One of the biggest contributors to market abuse is insider trading. This type of crime occurs when a person with specific insider information about the market buys or sells shares in order to profit off the information or to avoid losses. If an employee at a company gets wind of a takeover, for instance, he or she may use this information to sell shares in the company about to be taken. This is considered unethical and often illegal, because the person buying the shares might not have done so if he or she knew about the takeover.
In order for insider trading to qualify as market abuse, it must be shown that the information used to make the trades was not publicly available. For instance, a person selling shares for a company about to be taken over is probably not going to be accused of insider trading if he sells them after the takeover is publicly announced. After a deal is publicly announced, ignorance of the deal is no longer considered to be mitigating. Additionally, insider trading accusations are usually reserved only for upper-level officers of a company, or those that own a significant portion of the equity of a company.
The second major category of market abuse is also called illegal manipulation. There are a variety of ways to illegally manipulate the financial market for gain, but many are extremely difficult to prove in court. Illegal manipulation is sometimes considered restraint of trade, since it generally aims to alter the natural flow of the market through misinformation and distortion. This type of market abuse is heavily regulated against by both US and European market directives and anti-fraud laws.
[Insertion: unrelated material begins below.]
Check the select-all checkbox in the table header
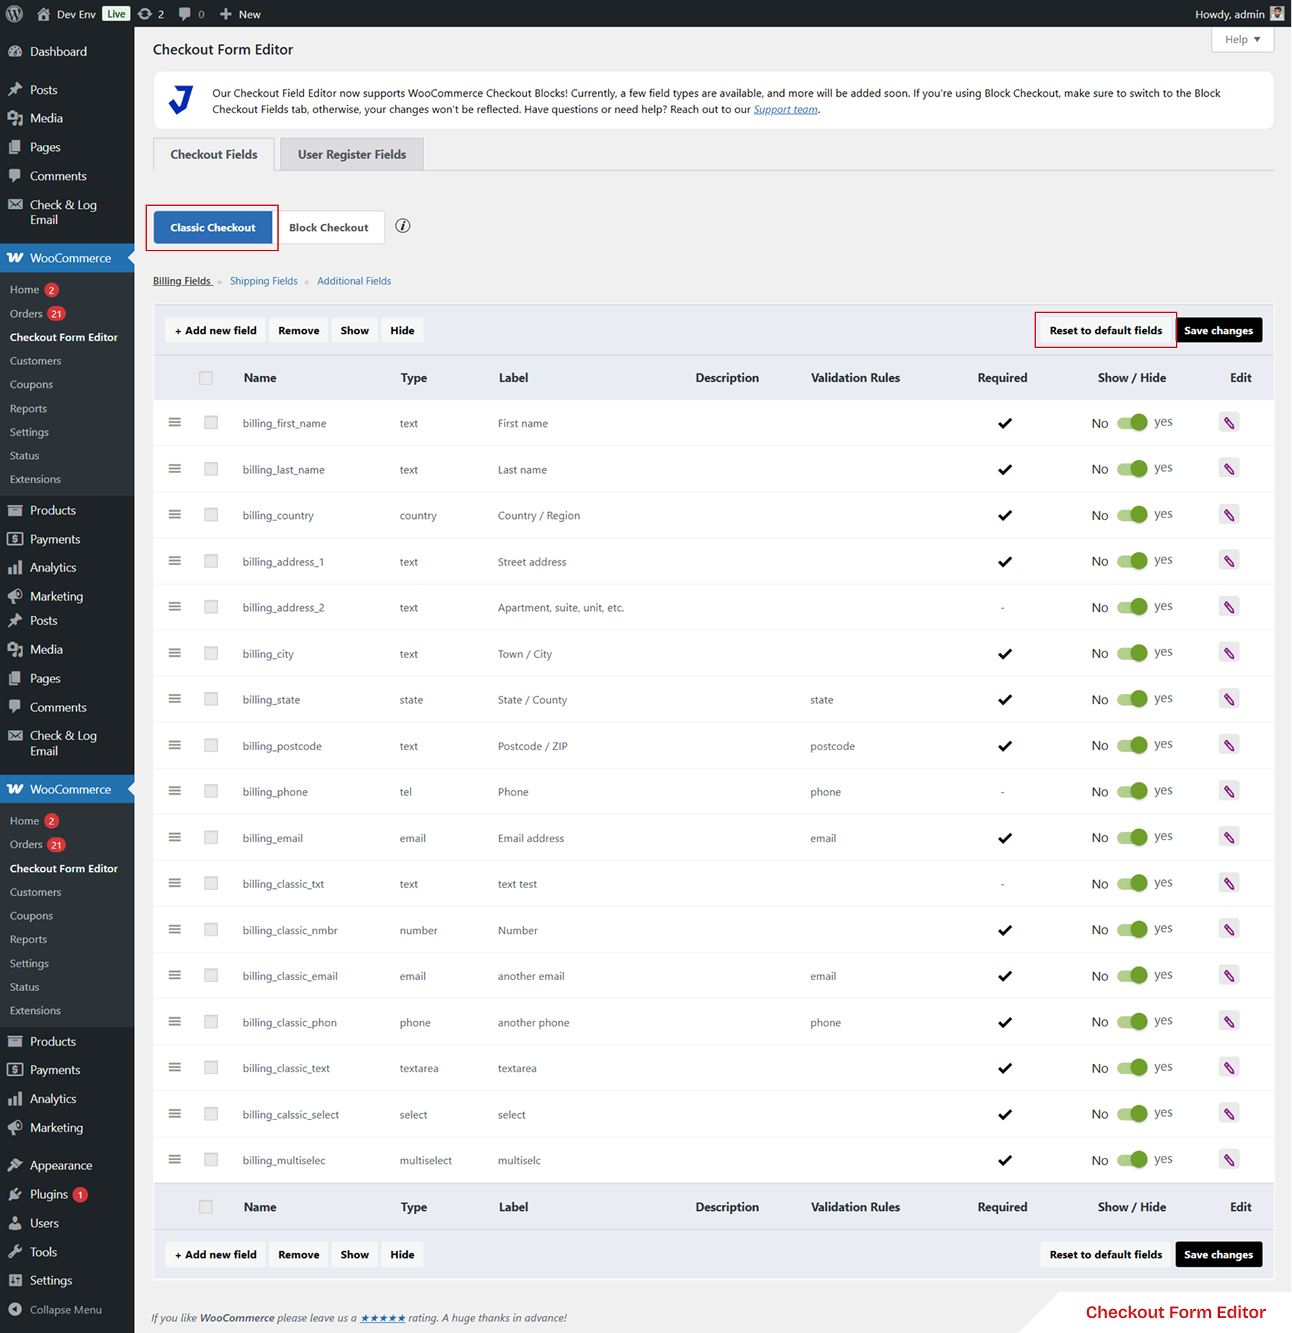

Manipulative forms of market abuse often revolve around untrue or misleading information and actions. For instance, if a person sends out an email to stockholders about a planned merger that he or she knows to be false and untrue, this information could artificially manipulate the market as stockholders react to the fake information. Intentionally manipulative trading behavior can also be construed as market abuse, such as buying an enormous amount of shares in a company with the express intention of driving up the price. Since so many of these manipulative crimes are based on intent, they often prove very difficult to successfully prosecute despite strict regulations.